Давление пресса очень сильное. Бумага вдавливается в пластину, проникает в мельчайшие углубления и выхватывает краску. Это страстный процесс, который ведет к полному слиянию цвета с бумагой. Так возникает маленькая черная точка – живописный первоэлемент.
В общей сложности более трех десятилетий Кандинский прожил в Германии. Учился в Мюнхенской академии художеств. Создал группу «Синий всадник», объединившую видных художников-экспрессионистов.
В 20-х годах возглавлял мастерскую живописи, учил пониманию абстракции и дизайну, преподавал теорию цвета в Баухаузе – Высшей школе строительства и художественного конструирования. На фотографиях этого времени он выглядит суховато-волевым, железно-целеустремленным, что-то бисмарковское проступает в нем.
А родился Кандинский в Москве, хотя корнями он из Забайкалья. Его прабабка – тунгусская княжна с Конды, притока реки Витим (настоящее имя Угрюм-реки у Вячеслава Шишкова).
Профессионально Кандинский занялся живописью поздно, но уже в младших классах прилично рисовал и признавался, что чувствовал в самих красках нечто таинственное, неразгаданное, однако инстинктивно им ощущаемое.
Он был ребенком, когда родители переехали в Одессу и отец стал управляющим на чайной фабрике. Чем-то подобным предполагалось заняться и сыну, а для начала полезно было получить юридическое образование. И он блестяще окончил Московский университет, женился на кузине, приумножив свое состояние, и деловая карьера была ему обеспечена. Но вдруг – сначала вперемешку – пошли стихи, рисунки… Только в тридцать лет он полностью перепланировал свое будущее, утвердившись в призвании художника.
Потрясением для него стала увиденная на выставке в Москве картина Клода Моне «Стог сена в Живерни». В глазах Кандинского она «дискредитировала предмет», подтолкнула художника к абстрактной живописи. Он развелся с женой, вступил в брак с художницей, для которой живопись была смыслом жизни. Новые краски, заигравшие в личной жизни, переливались в совершенно новые краски на холстах.
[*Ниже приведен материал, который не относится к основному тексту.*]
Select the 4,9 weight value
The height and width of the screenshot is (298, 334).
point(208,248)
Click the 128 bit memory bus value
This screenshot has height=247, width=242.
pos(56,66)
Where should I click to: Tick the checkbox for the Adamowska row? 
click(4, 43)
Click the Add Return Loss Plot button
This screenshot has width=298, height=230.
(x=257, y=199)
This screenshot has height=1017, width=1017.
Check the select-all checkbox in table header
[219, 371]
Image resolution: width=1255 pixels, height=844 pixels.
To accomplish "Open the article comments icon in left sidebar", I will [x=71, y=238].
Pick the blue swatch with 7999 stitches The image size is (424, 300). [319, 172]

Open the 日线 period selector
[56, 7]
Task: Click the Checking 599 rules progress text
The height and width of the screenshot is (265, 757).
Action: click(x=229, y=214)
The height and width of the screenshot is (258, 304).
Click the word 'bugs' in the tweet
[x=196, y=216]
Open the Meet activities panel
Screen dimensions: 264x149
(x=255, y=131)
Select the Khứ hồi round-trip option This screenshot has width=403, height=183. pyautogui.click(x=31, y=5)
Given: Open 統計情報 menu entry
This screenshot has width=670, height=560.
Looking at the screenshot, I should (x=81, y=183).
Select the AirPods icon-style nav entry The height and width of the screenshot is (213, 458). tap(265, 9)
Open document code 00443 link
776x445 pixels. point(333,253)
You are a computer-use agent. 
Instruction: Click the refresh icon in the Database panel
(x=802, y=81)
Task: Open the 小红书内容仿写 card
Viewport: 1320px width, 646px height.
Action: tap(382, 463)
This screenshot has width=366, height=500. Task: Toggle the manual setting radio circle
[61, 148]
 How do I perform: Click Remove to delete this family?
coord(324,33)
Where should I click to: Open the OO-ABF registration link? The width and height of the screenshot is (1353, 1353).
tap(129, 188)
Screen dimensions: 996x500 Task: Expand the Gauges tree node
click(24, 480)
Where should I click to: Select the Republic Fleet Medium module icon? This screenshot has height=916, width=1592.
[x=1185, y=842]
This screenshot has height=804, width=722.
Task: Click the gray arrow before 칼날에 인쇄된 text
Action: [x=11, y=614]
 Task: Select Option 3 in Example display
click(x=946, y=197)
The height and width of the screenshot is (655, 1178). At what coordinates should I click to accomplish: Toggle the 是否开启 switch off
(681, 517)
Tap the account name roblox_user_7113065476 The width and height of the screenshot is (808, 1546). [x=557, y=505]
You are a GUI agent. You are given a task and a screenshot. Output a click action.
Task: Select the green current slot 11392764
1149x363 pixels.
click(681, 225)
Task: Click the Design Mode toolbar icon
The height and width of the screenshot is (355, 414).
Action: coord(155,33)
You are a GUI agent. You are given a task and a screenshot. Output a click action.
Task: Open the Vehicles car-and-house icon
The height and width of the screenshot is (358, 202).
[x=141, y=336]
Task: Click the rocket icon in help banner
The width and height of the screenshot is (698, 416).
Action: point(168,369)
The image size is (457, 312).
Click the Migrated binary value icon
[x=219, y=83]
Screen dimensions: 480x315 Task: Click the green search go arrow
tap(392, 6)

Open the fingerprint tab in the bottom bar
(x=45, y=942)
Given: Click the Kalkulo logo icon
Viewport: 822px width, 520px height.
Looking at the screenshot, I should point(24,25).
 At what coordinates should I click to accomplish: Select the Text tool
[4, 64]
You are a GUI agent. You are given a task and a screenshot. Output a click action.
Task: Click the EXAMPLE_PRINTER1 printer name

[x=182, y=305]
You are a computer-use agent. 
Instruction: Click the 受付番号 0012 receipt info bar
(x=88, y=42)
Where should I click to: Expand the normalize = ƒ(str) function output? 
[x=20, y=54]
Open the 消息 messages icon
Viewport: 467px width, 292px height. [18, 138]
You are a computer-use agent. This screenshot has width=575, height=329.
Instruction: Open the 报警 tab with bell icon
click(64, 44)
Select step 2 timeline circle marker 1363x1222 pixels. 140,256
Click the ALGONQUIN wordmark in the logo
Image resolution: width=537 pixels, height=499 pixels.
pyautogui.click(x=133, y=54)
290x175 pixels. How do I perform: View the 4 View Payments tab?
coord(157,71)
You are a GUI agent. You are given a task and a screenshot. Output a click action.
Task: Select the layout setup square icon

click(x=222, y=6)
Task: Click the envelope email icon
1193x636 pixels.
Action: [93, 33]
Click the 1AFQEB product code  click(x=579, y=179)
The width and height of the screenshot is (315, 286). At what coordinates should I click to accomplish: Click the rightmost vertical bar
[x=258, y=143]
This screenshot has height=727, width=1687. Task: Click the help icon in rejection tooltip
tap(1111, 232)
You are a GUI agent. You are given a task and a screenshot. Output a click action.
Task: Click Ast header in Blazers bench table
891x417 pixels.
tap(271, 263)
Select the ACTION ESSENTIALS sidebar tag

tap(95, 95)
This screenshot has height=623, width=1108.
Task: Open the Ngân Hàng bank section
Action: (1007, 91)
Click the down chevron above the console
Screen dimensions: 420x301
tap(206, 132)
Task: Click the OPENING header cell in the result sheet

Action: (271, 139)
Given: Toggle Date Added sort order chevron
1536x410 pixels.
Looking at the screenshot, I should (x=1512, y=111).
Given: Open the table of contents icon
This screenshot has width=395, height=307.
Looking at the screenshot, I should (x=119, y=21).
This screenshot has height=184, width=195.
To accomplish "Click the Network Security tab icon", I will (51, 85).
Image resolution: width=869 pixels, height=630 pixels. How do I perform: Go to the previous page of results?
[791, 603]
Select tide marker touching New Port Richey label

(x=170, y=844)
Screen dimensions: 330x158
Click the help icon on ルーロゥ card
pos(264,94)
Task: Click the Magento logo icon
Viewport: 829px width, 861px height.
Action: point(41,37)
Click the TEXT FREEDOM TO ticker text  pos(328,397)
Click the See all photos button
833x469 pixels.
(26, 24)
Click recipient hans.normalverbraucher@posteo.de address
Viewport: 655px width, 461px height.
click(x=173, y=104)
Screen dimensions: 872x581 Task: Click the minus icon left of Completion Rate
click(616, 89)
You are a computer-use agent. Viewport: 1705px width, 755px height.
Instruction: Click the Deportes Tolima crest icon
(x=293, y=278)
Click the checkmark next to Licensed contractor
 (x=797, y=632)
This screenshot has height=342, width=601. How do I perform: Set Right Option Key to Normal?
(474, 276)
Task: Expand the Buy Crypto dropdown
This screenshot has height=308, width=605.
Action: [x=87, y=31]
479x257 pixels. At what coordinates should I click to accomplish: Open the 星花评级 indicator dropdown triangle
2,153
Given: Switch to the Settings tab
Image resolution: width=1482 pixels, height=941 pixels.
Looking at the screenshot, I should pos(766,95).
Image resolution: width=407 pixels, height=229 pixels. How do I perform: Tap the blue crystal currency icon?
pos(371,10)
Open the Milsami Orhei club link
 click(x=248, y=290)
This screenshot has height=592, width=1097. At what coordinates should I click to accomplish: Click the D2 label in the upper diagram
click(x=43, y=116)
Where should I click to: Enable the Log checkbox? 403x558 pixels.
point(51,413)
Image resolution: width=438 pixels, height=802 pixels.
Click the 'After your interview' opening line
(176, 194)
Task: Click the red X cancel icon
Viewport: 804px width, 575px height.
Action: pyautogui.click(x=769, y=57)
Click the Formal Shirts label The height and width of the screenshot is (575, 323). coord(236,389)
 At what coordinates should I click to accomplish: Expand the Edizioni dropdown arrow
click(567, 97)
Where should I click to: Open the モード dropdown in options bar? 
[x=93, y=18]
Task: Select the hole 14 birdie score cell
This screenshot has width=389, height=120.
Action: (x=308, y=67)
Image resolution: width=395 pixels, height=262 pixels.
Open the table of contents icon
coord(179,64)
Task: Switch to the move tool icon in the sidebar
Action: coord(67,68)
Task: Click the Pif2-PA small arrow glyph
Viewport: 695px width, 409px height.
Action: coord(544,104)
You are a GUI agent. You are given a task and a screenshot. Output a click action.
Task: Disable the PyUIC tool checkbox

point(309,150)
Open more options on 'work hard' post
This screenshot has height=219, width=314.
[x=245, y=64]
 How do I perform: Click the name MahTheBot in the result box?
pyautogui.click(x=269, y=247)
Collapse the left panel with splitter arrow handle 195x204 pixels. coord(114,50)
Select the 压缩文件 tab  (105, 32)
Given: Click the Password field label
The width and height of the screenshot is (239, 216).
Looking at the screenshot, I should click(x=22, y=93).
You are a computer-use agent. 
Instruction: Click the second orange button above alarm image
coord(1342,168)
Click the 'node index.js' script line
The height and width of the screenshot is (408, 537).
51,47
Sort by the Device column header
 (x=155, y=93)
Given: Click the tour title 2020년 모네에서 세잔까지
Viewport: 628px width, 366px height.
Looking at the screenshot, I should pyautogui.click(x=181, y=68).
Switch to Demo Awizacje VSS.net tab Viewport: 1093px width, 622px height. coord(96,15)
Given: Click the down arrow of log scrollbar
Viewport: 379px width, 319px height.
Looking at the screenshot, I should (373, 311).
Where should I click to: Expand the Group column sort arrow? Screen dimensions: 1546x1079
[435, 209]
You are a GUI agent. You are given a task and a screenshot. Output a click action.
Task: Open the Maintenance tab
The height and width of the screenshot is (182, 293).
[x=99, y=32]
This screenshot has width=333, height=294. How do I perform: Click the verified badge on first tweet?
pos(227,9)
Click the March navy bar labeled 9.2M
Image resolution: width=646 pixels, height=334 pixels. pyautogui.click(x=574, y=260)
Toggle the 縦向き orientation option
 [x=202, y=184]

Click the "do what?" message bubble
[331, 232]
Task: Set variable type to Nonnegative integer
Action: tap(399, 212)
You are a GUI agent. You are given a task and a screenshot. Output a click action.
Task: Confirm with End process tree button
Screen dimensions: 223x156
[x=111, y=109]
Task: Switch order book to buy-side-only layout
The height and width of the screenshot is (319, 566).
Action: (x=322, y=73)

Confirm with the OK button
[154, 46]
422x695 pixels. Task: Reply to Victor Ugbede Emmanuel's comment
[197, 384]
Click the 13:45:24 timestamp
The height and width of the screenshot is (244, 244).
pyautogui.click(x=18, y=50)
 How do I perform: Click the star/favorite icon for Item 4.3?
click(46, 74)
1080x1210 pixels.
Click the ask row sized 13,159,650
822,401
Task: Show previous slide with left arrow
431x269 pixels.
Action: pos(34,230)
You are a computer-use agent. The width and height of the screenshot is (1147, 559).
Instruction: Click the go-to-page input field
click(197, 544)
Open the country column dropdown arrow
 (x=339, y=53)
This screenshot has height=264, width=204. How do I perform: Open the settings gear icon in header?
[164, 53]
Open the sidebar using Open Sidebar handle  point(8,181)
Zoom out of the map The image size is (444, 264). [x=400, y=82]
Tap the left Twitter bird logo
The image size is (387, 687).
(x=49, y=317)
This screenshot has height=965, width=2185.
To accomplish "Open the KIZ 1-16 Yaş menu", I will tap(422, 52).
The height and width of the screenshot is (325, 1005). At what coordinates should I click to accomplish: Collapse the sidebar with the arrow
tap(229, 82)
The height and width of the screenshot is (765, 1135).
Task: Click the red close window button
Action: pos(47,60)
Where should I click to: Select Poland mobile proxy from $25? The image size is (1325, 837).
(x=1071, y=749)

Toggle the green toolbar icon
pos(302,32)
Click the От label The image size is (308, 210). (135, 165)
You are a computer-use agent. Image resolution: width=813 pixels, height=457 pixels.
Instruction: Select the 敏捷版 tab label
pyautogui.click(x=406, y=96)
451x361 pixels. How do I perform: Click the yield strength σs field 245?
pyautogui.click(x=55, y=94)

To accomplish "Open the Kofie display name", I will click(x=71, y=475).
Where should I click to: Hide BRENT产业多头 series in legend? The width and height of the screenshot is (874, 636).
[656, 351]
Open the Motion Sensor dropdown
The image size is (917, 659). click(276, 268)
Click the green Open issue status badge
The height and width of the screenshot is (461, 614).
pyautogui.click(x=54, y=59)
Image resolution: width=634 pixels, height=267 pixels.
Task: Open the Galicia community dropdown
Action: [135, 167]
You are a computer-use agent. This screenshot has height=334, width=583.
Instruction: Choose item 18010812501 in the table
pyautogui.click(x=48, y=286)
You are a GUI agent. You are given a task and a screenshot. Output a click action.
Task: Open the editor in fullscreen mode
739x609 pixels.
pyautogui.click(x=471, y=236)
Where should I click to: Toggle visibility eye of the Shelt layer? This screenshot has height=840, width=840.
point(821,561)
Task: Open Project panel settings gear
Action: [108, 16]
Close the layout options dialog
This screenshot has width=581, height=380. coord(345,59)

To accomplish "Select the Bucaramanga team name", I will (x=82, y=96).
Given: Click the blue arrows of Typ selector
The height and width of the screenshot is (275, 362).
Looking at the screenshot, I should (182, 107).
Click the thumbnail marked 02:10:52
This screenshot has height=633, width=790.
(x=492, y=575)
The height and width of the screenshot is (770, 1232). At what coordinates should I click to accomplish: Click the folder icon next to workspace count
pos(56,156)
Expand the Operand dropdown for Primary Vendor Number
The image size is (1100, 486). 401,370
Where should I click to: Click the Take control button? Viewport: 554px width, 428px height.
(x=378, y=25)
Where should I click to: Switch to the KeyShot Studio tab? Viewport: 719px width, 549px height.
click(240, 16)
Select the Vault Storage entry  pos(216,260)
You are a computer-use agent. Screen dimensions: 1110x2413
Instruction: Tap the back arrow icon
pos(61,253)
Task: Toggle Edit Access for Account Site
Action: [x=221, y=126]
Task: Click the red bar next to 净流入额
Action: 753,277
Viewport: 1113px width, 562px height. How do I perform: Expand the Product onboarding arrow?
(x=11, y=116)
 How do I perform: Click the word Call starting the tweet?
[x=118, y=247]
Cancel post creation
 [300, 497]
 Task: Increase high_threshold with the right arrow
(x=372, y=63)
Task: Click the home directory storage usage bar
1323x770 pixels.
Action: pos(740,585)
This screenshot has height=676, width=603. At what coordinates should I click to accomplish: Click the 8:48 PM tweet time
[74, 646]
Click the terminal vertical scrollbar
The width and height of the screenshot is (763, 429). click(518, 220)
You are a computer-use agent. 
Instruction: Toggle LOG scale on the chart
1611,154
Первую абстрактную картину Кандинский написал около 1910 года, пройдя школу фигуративного искусства, и до конца жизни настаивал, что и в абстрактной живописи должен быть реализм эмоций, а если в картине нет ни чувств, ни мысли, она останется пустой перчаткой, не наполненной плотью живой, пульсирующей, волнующейся руки. Прыгнуть сразу в абстракцию, не будучи крепким реалистом, – всё равно что прыгнуть в высшую математику, минуя арифметику.
Кандинский понимал, что на самом деле первым абстракционистом была мать-природа, в которой сливаются воедино красота внешняя и внутренняя. Он любил Александра Скрябина и Модеста Мусоргского, ибо находил именно в них это слияние, а следующей ступенью в музыке считал уже Арнольда Шёнберга. «Его музыка вводит нас в новую область, где музыкальные переживания не ограничиваются ценностью акустической, но обладают и чисто духовными. Тут – начало «музыки будущего».
Его, как и Шёнберга, принимали с натугой, иногда притворяясь, что понимают. А жизнь так усложнялась, что наиболее адекватным объяснением ее становилась метафора. Близость Кандинского к метафорической поэзии не сделала его столь же великим поэтом, как художником, но помогла ему в живописи, как и любовь к музыке и даже к высшей математике. Он был не импровизатор, а философ, логически, а не только интуитивно постигавший тайны красок:
«Вообще цвет является средством, которым можно непосредственно влиять на душу. Цвет – это клавиш; глаз – молоточек; душа – многострунный рояль.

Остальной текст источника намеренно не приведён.